# [PROBLEM DESCRIPTION]
Out of the records below, copy all lines in which the word "button" occurs.

# [SOURCE MATERIAL]
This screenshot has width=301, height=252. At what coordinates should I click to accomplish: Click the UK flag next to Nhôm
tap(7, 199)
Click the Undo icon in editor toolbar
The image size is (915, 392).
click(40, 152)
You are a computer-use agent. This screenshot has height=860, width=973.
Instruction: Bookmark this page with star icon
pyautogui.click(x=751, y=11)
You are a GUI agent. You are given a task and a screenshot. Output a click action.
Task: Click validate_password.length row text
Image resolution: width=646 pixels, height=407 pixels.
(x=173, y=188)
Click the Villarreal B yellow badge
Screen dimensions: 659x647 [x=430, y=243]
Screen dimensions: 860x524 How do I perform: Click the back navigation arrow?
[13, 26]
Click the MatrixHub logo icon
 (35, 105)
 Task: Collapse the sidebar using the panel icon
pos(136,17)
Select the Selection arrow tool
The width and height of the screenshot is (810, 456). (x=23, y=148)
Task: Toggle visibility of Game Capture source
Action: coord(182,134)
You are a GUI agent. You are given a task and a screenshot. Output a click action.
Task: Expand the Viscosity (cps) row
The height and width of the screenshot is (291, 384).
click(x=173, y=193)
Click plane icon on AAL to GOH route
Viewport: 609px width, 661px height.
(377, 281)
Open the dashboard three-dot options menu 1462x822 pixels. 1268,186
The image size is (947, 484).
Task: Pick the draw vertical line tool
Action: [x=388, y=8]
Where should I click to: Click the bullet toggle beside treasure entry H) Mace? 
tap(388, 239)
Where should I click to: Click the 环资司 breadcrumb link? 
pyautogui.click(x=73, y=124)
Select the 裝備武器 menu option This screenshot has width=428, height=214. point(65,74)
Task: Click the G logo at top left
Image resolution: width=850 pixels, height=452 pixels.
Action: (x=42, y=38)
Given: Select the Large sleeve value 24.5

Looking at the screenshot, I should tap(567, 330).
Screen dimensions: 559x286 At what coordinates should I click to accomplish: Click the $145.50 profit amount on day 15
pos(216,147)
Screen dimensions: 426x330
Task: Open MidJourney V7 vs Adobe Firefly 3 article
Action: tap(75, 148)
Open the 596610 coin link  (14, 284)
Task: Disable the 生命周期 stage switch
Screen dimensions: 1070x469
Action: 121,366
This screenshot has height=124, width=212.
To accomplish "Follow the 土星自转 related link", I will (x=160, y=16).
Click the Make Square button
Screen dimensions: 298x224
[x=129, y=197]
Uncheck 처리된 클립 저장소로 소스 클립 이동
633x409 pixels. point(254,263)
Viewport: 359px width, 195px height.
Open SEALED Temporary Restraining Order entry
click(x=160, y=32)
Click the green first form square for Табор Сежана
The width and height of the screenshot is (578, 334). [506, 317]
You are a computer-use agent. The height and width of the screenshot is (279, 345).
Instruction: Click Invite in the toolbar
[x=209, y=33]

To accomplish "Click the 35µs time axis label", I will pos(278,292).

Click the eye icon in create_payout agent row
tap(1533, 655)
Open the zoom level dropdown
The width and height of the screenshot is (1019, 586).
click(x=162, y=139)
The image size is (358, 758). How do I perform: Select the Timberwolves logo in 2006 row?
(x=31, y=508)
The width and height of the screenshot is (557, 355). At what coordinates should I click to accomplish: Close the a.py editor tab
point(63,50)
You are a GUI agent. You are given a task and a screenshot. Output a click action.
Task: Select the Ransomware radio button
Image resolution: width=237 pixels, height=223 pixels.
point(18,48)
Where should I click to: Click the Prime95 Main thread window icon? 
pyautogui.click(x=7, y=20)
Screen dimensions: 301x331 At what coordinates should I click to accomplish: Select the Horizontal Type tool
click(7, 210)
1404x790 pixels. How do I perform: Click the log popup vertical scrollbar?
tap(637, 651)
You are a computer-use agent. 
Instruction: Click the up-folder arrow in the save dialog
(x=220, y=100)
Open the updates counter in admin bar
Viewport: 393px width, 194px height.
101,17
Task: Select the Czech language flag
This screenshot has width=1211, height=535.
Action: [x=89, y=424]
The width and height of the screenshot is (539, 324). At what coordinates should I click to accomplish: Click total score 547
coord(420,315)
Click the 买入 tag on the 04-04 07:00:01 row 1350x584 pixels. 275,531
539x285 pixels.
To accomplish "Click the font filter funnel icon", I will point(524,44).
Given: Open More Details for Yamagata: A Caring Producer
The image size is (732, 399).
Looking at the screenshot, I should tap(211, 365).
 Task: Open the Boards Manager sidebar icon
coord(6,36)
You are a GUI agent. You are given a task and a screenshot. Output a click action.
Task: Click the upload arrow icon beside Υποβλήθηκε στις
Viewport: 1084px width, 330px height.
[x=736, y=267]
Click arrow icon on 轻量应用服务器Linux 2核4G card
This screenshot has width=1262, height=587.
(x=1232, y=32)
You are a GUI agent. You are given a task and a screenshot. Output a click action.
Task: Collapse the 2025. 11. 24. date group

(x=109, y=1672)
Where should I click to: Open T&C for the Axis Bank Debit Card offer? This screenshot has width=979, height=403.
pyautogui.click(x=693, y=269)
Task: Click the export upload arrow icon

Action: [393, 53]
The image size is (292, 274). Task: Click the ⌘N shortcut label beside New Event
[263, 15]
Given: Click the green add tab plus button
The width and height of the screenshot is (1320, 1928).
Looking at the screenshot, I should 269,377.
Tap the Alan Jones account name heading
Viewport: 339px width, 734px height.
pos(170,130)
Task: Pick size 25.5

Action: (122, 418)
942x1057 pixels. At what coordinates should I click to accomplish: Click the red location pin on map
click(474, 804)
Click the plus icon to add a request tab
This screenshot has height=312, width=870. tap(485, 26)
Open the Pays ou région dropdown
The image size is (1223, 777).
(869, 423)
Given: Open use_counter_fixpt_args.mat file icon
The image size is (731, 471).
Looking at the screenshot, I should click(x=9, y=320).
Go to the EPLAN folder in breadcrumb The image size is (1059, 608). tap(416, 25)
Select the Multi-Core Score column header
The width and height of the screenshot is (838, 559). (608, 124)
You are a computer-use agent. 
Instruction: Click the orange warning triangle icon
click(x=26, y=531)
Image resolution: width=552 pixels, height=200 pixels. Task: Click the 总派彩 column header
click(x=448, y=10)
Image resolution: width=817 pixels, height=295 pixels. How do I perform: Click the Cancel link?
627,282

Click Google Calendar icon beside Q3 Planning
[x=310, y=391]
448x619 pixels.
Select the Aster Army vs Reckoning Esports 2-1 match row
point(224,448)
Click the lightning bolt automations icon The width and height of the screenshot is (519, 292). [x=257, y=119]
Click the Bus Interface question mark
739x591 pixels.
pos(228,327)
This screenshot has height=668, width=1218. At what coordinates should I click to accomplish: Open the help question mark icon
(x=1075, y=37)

# [RESPONSE TO THIS TASK]
Click the Make Square button
Task: Select the Ransomware radio button
Given: Click the green add tab plus button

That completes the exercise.